Action item:
Search the listing below for the word "Given", and copy every line in which it turns up.

BEGIN

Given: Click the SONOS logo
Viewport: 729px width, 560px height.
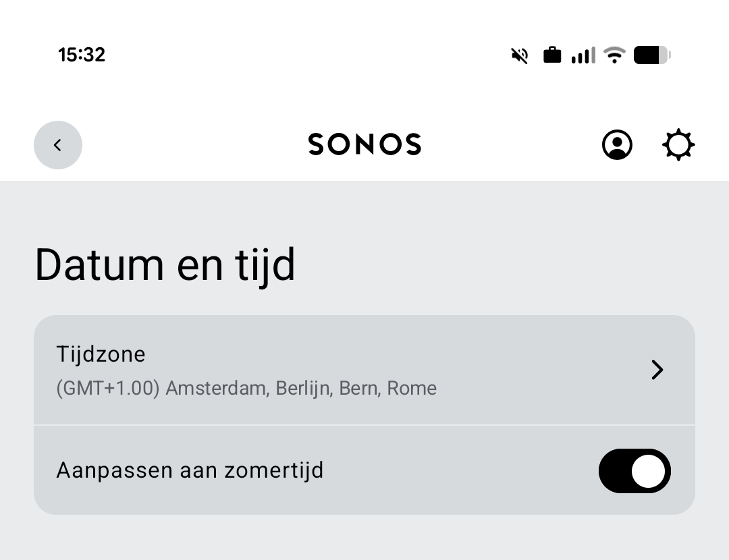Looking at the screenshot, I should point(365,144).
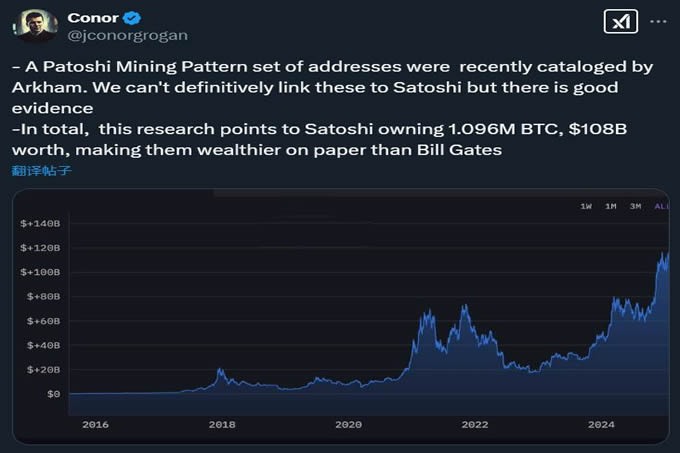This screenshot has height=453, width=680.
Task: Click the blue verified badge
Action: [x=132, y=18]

END
BEGIN

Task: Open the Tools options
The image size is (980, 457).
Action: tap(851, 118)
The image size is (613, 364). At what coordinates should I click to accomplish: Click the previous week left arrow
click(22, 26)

END
BEGIN

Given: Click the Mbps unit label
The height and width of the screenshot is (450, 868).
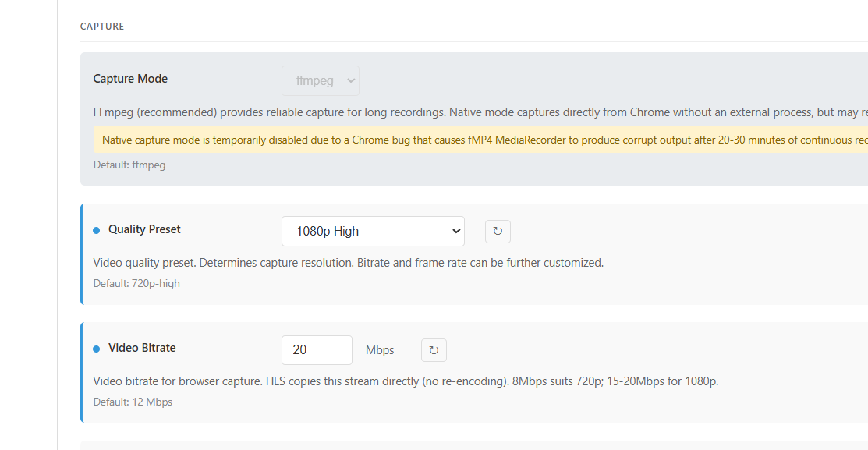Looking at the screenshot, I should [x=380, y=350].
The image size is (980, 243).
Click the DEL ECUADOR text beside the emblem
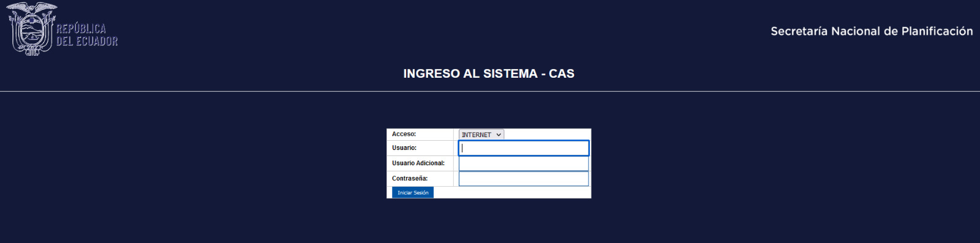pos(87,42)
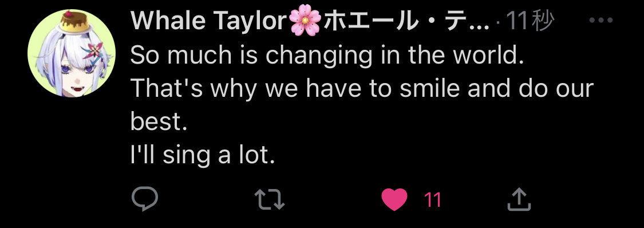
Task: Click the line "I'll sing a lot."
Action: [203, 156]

END

Output of the task:
Given: Click the SONOS logo
Given: Click the Mbps unit label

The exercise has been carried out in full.